Dataset entries:
"""

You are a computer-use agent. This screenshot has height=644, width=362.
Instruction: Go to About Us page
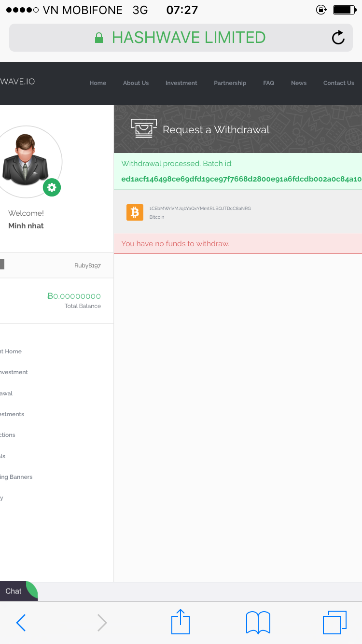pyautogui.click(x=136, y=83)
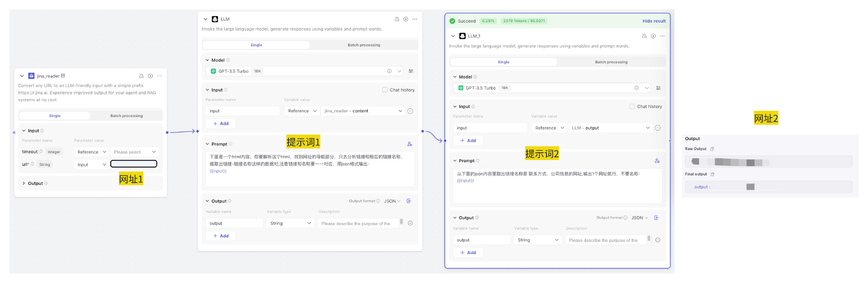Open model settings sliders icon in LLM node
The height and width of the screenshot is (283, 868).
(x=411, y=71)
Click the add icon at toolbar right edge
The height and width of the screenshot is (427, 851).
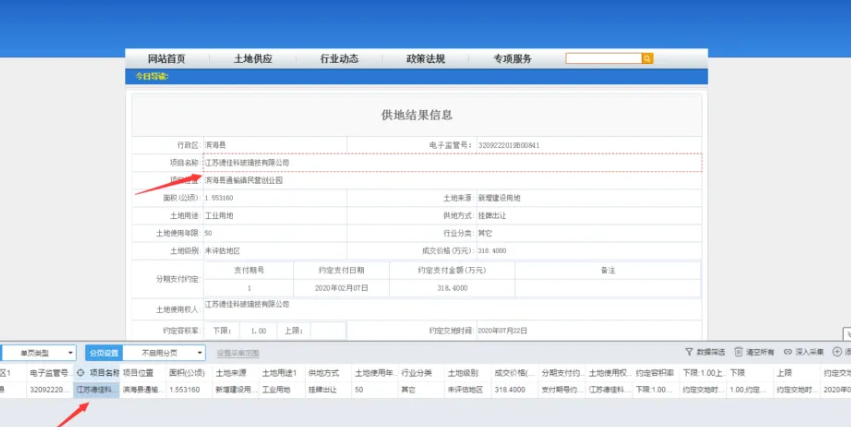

"""

Work required
Copy exactly the lines from the line that has "Click the add icon at toolbar right edge" through the last line of the entries above, inclusive, and no others. Pictures do not go in the copy.

Answer space
Click the add icon at toolbar right edge
The height and width of the screenshot is (427, 851).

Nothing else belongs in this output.